··· Input material ···

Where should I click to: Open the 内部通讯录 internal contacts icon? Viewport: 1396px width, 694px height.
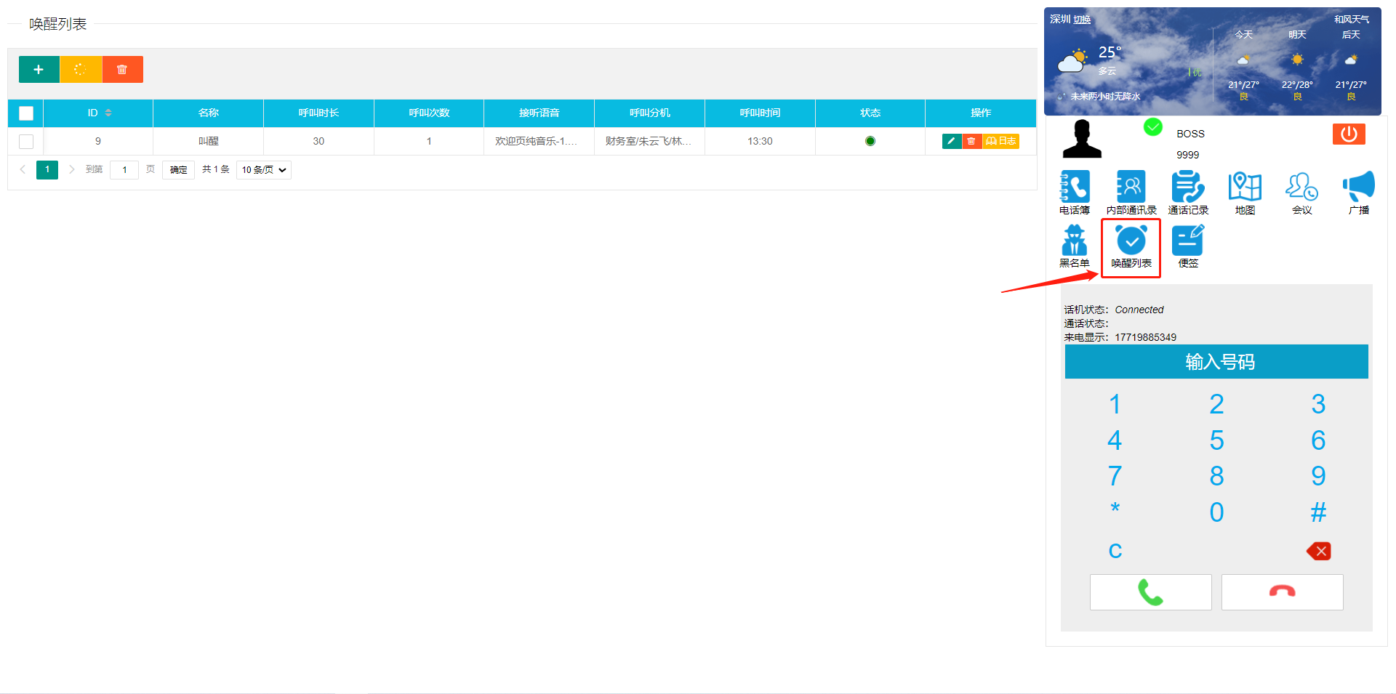[1131, 187]
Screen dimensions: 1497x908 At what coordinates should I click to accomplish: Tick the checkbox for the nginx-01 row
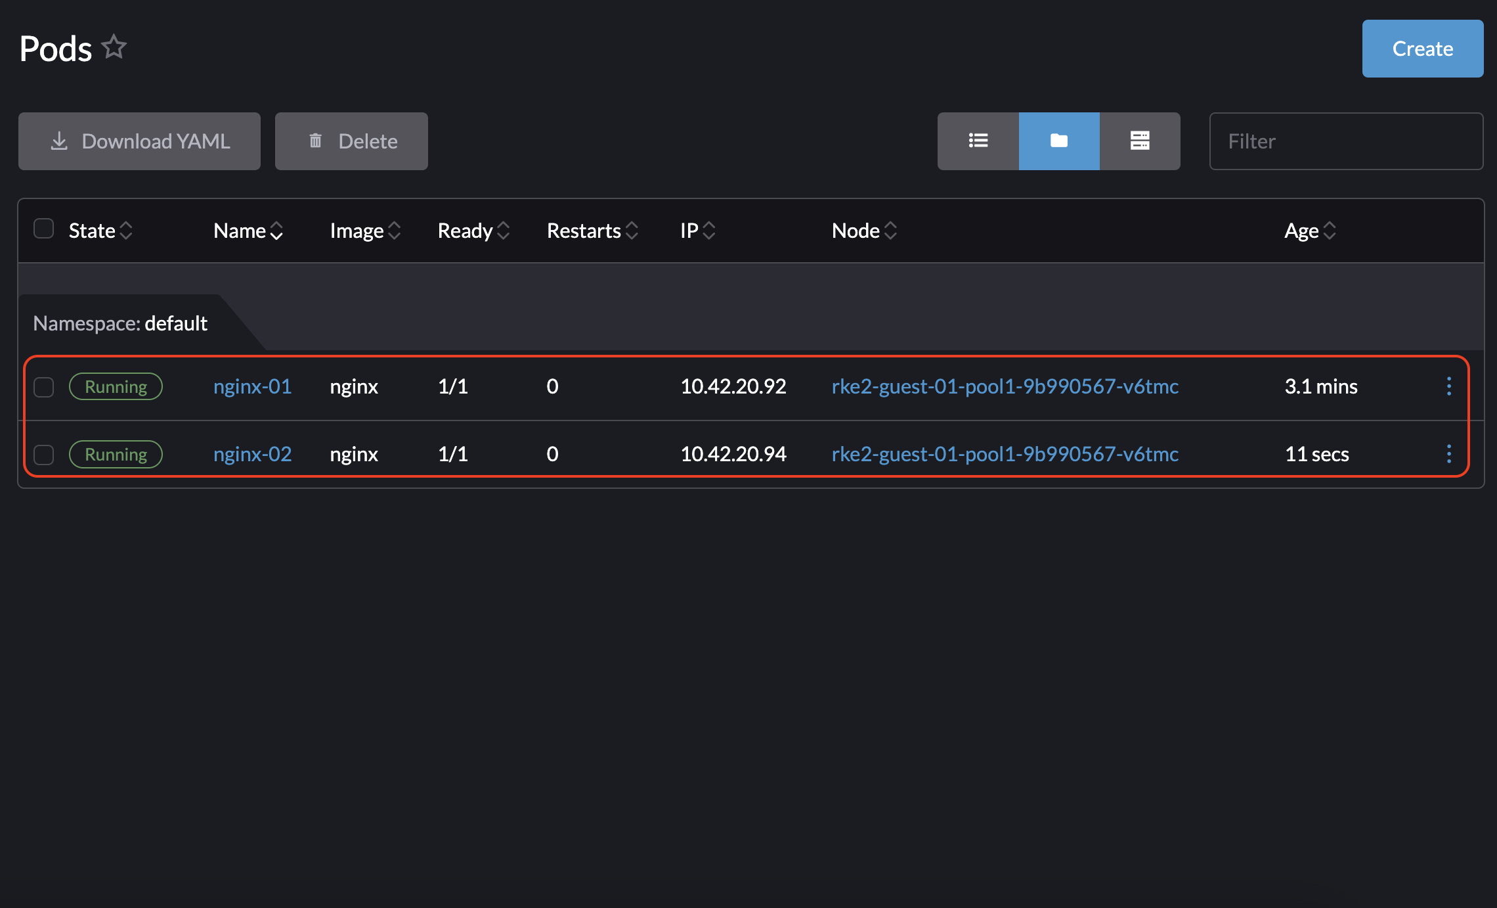click(x=43, y=387)
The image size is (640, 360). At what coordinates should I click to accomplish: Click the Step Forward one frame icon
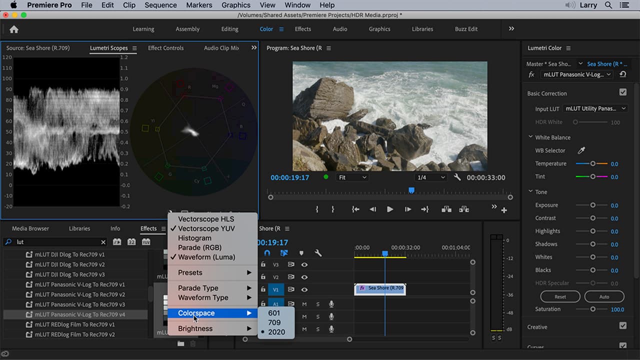408,209
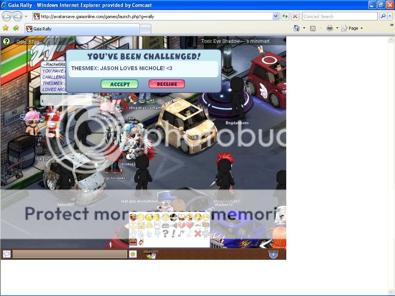Pick the question mark emoticon
The width and height of the screenshot is (395, 296).
click(x=165, y=234)
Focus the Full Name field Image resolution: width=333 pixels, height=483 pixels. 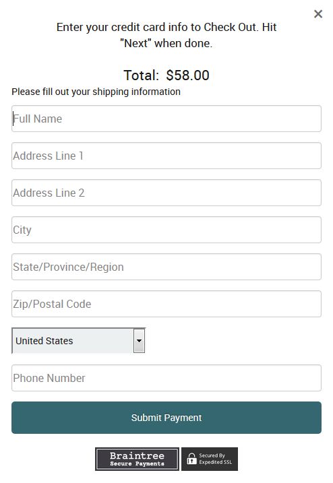click(167, 119)
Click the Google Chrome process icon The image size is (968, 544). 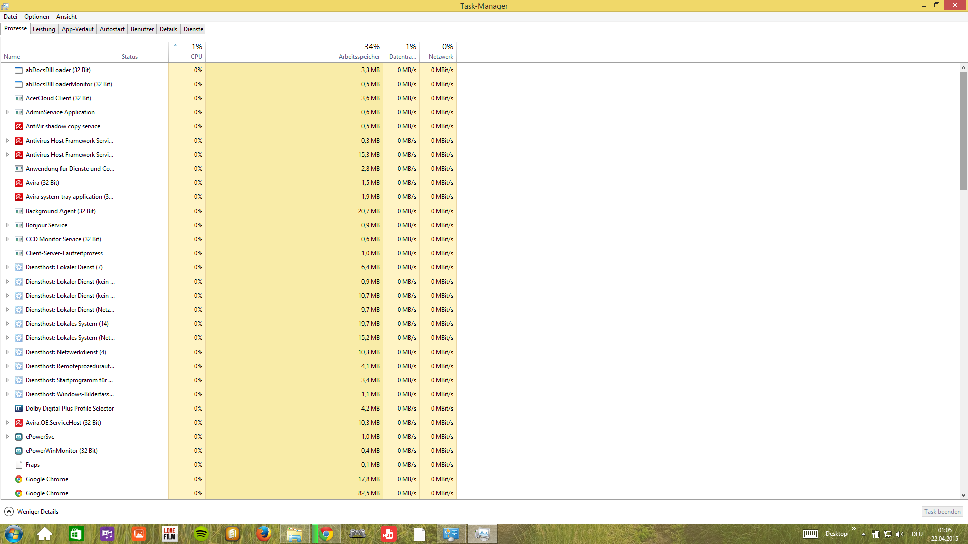(19, 479)
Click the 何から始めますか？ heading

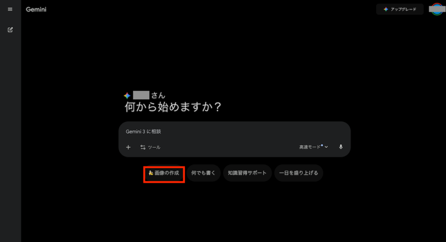click(x=173, y=107)
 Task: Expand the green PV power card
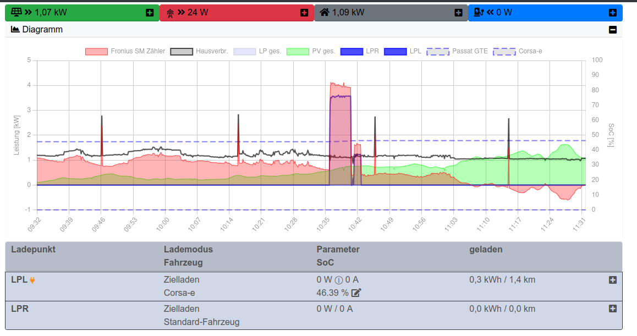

···

=== Given problem ===
Rewrite the lines from the first one through the line with "click(x=165, y=234)", replacing "coordinates" with "position" and changing nothing else. Omit the pictures.

=== Output ===
Where should I click to: Open the 内部通讯录 internal contacts icon? Viewport: 1396px width, 694px height.
[1131, 187]
Screen dimensions: 1497x908 At what position should I click to accomplish: Tick the checkbox for the nginx-01 row
click(x=43, y=387)
The image size is (640, 360). At what position should I click to accomplish: Click the Step Forward one frame icon
408,209
Pick the question mark emoticon
The width and height of the screenshot is (395, 296).
click(x=165, y=234)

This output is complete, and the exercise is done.